• **Text block**

"""

SUPPLEMENTARY INFORMATION: The Monetary Control Act of 1980 (Title I
of Pub. L. 96-221) ("Act") authorizes the Federal Reserve to impose
reserve requirements solely for the purpose of conducting monetary policy
on all depository institutions that maintain transaction accounts or
nonpersonal time deposits. Depository institutions subject to reserve
requirements include any Federally-insured commercial or savings bank,
or any such bank that is eligible to become insured by the Federal De­
posit Insurance Corporation; any mutual or stock savings bank; any savings
and loan association that is a member of a Federal Home Loan Bank, insured
by, or eligible to apply for insurance with, the Federal Savings and
Loan Insurance Corporation; and any credit union that is insured by,
or eligible to apply for insurance with, the National Credit Union Ad­
ministration Board. The reserve requirements of the Act also will apply
to United States branches of foreign banks, to United States agencies
of foreign banks with total worldwide consolidated bank assets in excess
of $1 billion, and to Edge and Agreement Corporations.
On August 15, 1980, the Board announced a revised Regulation D—
Reserve Requirements of Depository Institutions (12 CFR Part 204; 45
FR 56009), to become effective on November 13, 1980, implementing the
reserve requirement provisions of the Act. In order to facilitate the
implementation of reserve requirements, the Board has amended the regulation
in the areas of quarterly reporting by smaller depository institutions
and reserve requirement treatment of depository institutions involved
in mergers. In addition, the Board has announced a technical amendment
clarifying the definition of "Eurocurrency liabilities" concerning sales
of assets by depository institutions located in the United States to
their overseas offices.

"""

• **Data rows**
"""

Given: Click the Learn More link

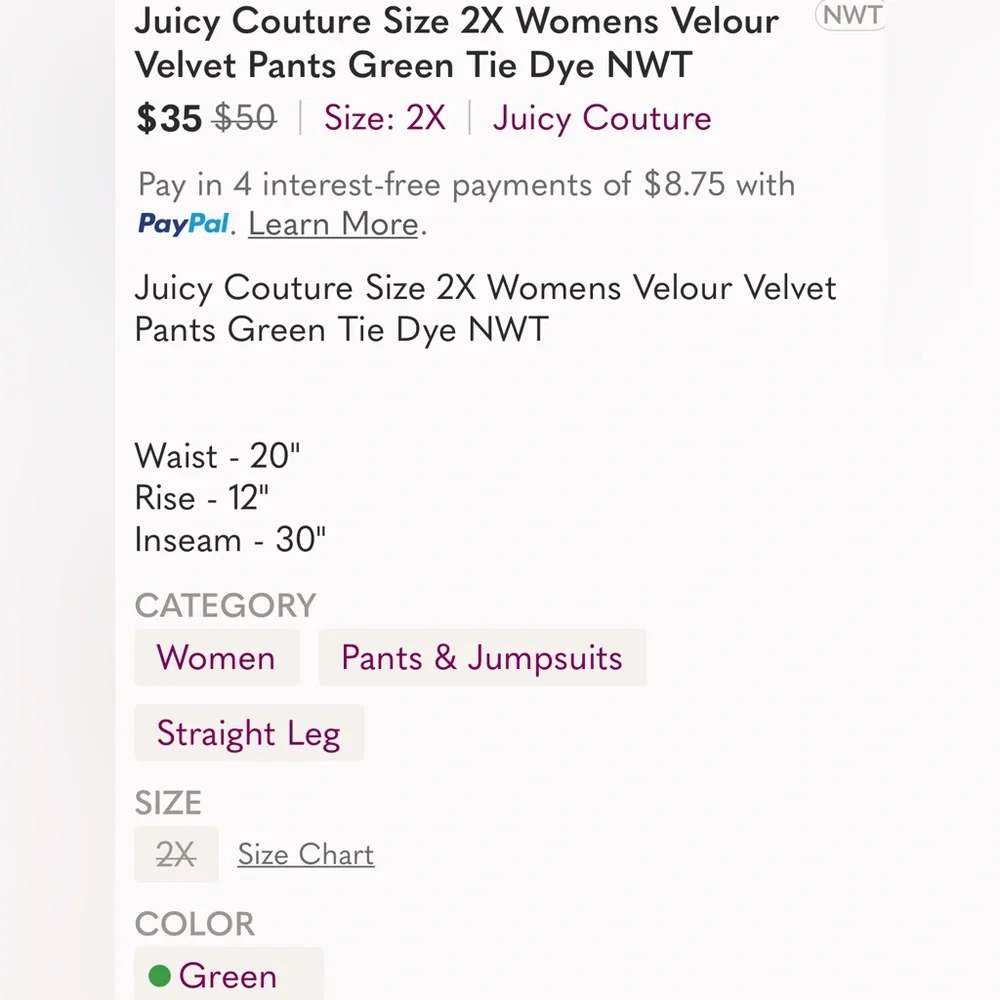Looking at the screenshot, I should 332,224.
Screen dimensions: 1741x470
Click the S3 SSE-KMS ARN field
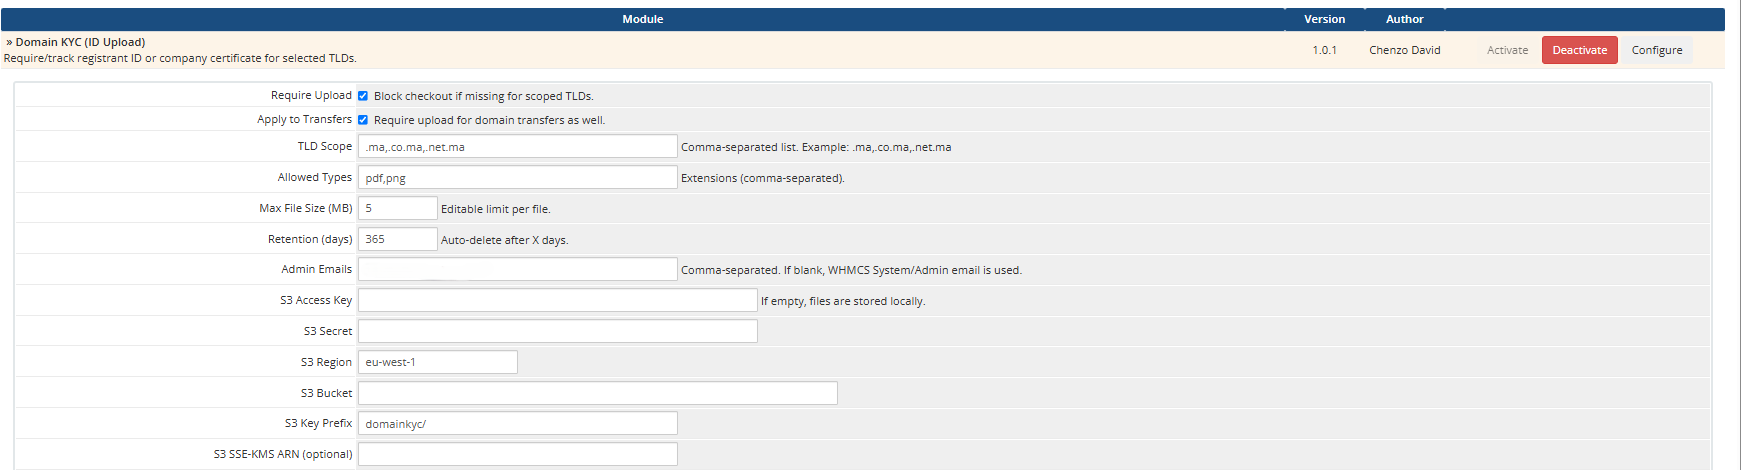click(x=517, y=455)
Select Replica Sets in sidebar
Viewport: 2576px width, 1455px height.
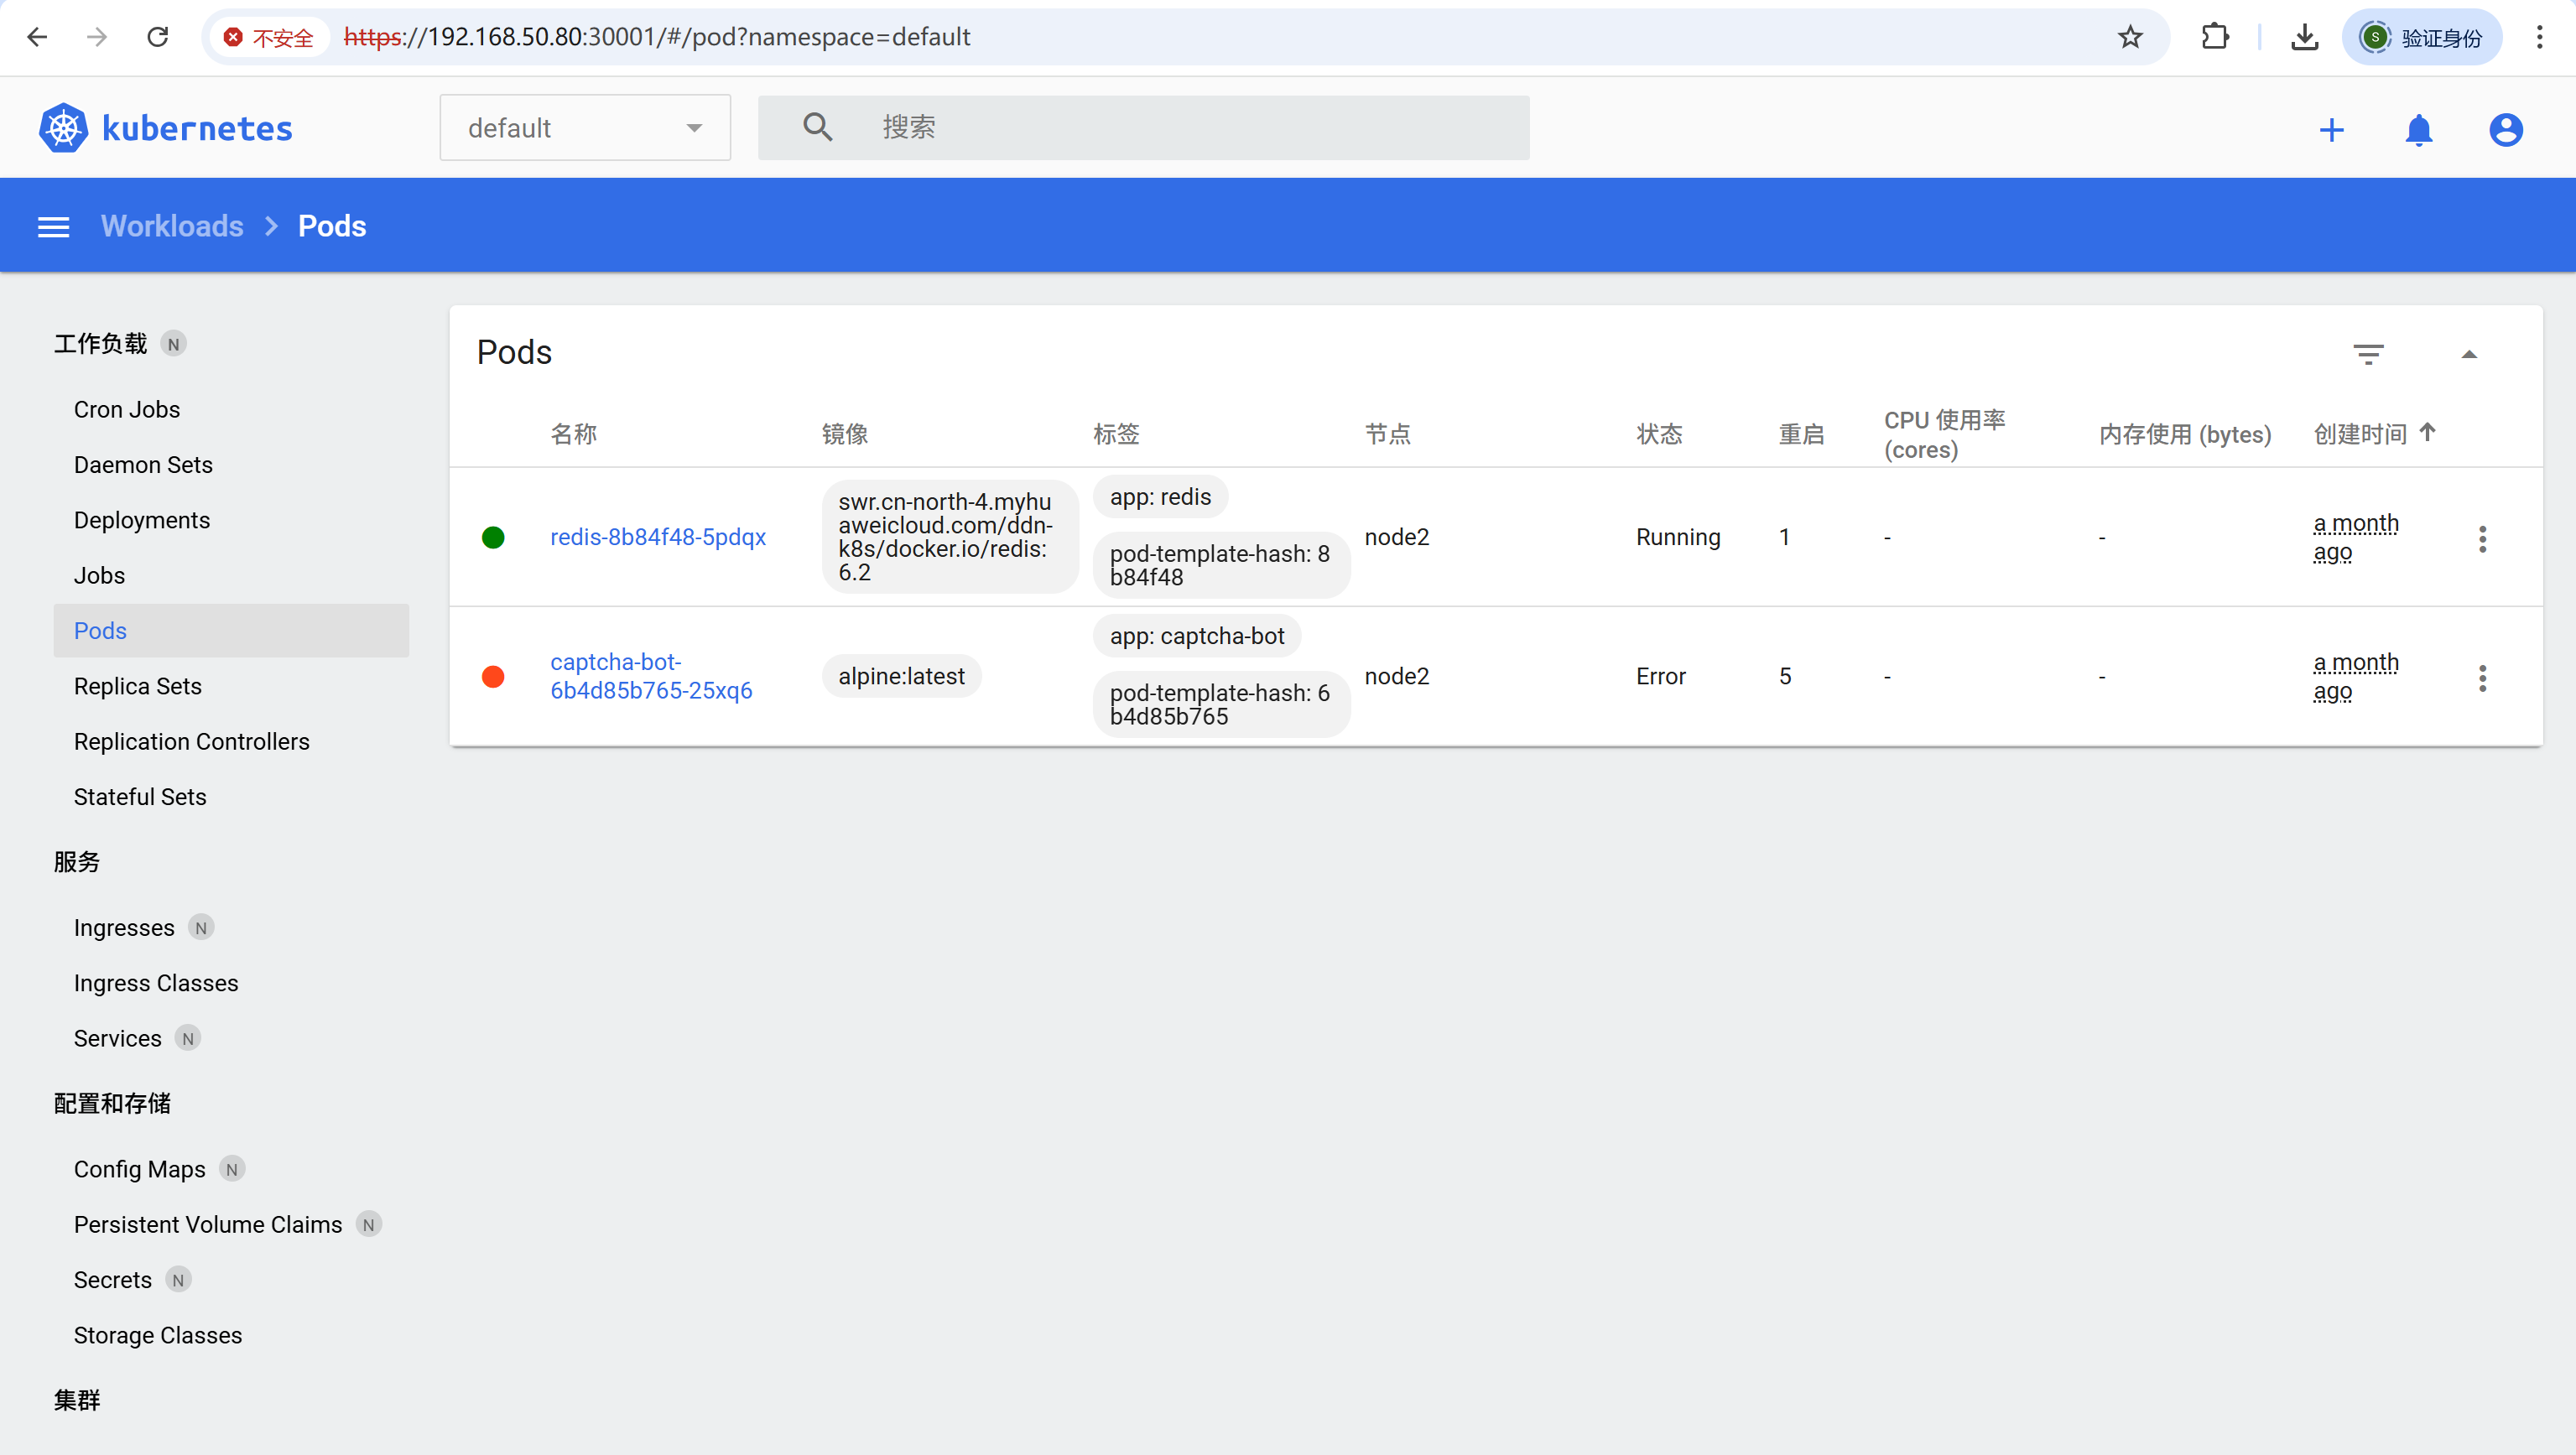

"""

Repeat everything in the reserve requirements text above from "On August 15, 1980, the" down to "their overseas offices.".

• **Reply**
On August 15, 1980, the Board announced a revised Regulation D—
Reserve Requirements of Depository Institutions (12 CFR Part 204; 45
FR 56009), to become effective on November 13, 1980, implementing the
reserve requirement provisions of the Act. In order to facilitate the
implementation of reserve requirements, the Board has amended the regulation
in the areas of quarterly reporting by smaller depository institutions
and reserve requirement treatment of depository institutions involved
in mergers. In addition, the Board has announced a technical amendment
clarifying the definition of "Eurocurrency liabilities" concerning sales
of assets by depository institutions located in the United States to
their overseas offices.